陆汉卿拉着聂臻的胳膊围着他转了一圈,看他哪里是不是又受伤了。在确认聂臻没有哪里受伤,提着的心放回去了以后,陆汉卿才开始觉得自己腿有点软,靠着墙低低的喘着气。
“喂,你怎么了?不是跟你说了以后不要出现在我面前了嘛?不把我话当话是吧?”
陆汉卿听着聂臻装逼的声音,竟然觉得心瞬间踏实了,他还是愿意理自己的。意识到这点,笑容在他白净的脸上绽放,他突然抱住聂臻,低声在聂臻的耳边说:“我错了,咱们和好吧,好不好?”
在陆汉卿抱住自己的那一瞬间,聂臻的身体猛地僵硬住了,他的手甚至都不知道该往哪里放。在听到陆汉卿服软的话后,聂臻觉得心里一片柔软,但是觉得自己得借着这次机会好好教训教训他,不然总这么惯着他,以后还不爬到自己头上来了。
“知道错了?错哪里了?”他故作严肃的说。
“我不该生你的气,也不该说不见你的。”
“以后还敢不敢了?”
“以后不敢了,你原谅我,好不好?”
“行吧,看诚心认错的份上,这次原谅你。再有下次,看我怎么收拾你。”说完作势扬扬拳头,聂臻终于一扫脸上的阴霾,嘚瑟的笑起来。
放下书包,陆汉卿拉着聂臻坐在沙发上,开口问:“你为什么这么久不去学校?我听你同学说你又一个礼拜没来学校以为你出什么意外了。”
“没什么大事儿,就是我发烧了。”听到这个回答,陆汉卿又重新看了看聂臻的脸,真的是有点苍白,嘴唇都干的起皮了。
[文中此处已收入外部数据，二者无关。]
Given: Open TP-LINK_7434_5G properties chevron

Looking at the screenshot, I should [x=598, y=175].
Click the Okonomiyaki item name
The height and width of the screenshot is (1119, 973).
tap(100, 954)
他急忙用手摸了摸聂臻的额头,聂臻有些不好意思地往后躲了一下,“已经好多了,不烧了。”
“好端端的怎么会发烧呢?”
“没什么,可能换季感冒了吧。”
其实聂臻没有告诉陆汉卿,那天当他从陆汉卿嘴里听到‘暂时不要见面’这几个字的时候,他下意思攥紧了拳头,有那么一瞬间他甚至想着既然已经做不了朋友了至少得让陆汉卿知道知道自己的厉害,但是那瞬间消失的很快,他舍不得。他那么捧在手心的人,怎么敢出手毁了他。
当天他灌了自己十几瓶啤酒,喝醉了直接躺在地板上睡着了,醒来的时候就觉得浑身无力,嗓子冒烟,任自己发烧也不管。当时聂臻满脑子都是自暴自弃的想法,反正他已经不愿意见我了,还去吃药做什么,干脆烧死得了。但是好在到底年轻,恢复的也快,在家里活死人似的呆了3,4天,烧就开始退了,但是他还是懒懒的不想去学校,直到陆汉卿找上门来。
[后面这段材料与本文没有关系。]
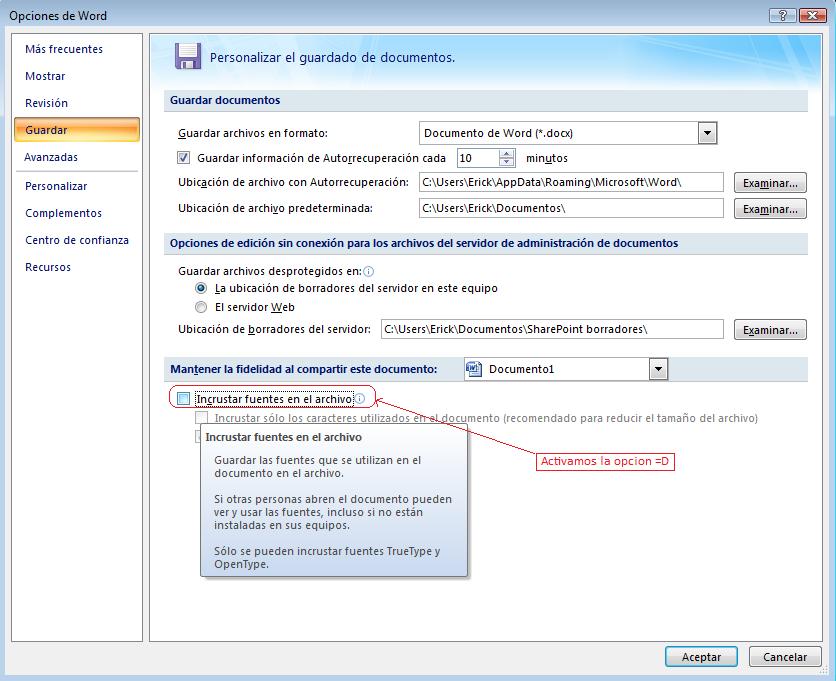Click the help question mark button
但是聂臻不知道的是,在他因为感觉和陆汉卿的友谊走到尽头而感到心灰意冷的时候,陆汉卿内心受到的煎熬一点也不比他少。
夕阳的余晖下,两个少年面对着面,突然都有些不好意思地相视一笑。自此,聂臻和陆汉卿之间第一次争吵正式宣告终结。
当天晚上陆汉卿没有回寝室,他觉得聂臻的脸色不好,怕他晚上又烧起来,主动要求留下来照顾他。原本他打算在沙发上将就一夜的,但是聂臻死活不同意,说天慢慢冷了,睡沙发上容易着凉。
到了晚上,挤在一张1米2的单人床的两人都显得有点局促。聂臻一个劲儿的往床沿上挪,生怕挤着了陆汉卿。眼瞅着聂臻要掉下去了,陆汉卿拽了拽他的胳膊,示意他靠近点。见聂臻没动,陆汉卿直接就靠了过去,说:“你过来点,中间有缝,会冷。”
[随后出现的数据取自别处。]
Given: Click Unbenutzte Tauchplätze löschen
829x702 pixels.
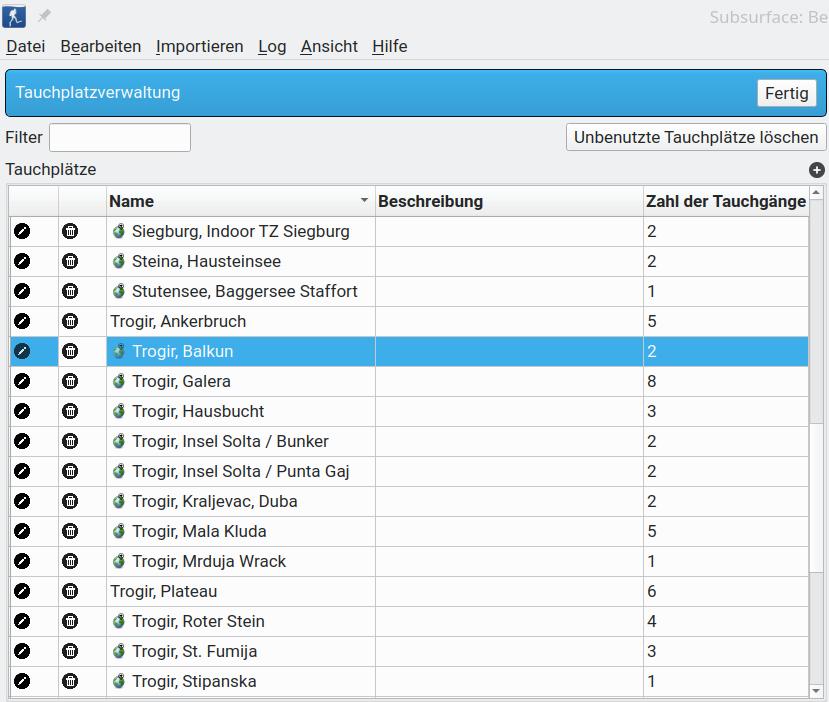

陆汉卿的下巴搭在聂臻的肩窝处,说话的时候呵出的热气熨烫着他的耳朵,聂臻突然感觉身体的某个地方似乎有了不寻常的骚动。他急忙转过身,背对着陆汉卿掩饰自己的不自然。陆汉卿看他转过身去,以为他又不舒服了,手立刻搭上他的额头,感觉好像还是有点发烧,担忧的询问着聂臻要不要去医院,聂臻佯装已经犯困不理睬他,陆汉卿只能帮他掖紧被子,转过身自己也睡觉去了。
听着陆汉卿的呼吸声渐渐变得平稳,知道他已经睡沉,聂臻轻手轻脚地走进浴室,当他在到达高潮的一瞬间脑子里陆汉卿的身影一闪而过,聂臻心底隐隐觉得有些东西正在偏离轨道,这种偏离夹裹着一种难以预知的危险。但是聂臻想着只要能呆着陆汉卿身边,光这一条就够他甘冒天大的风险。
聂臻人生的前17年就像在腊月寒冬里一个人干挨着,触手可及的只有刺骨的凉薄,没有人在乎过他冷不冷,饿不饿,他的心慢慢地一片荒芜。陆汉卿的出现无疑是一把火,照亮了他贫瘠的内心世界,聂臻人生第一次感受到自己原来也是可以被人关心在乎着的。这种滋味太美好了,美好到聂臻一度不敢相信这是真的。所以在陆汉卿说不要再见面的时候,聂臻突然有了一种从从天堂重回地狱的绝望感,想掐死陆汉卿的心都有了。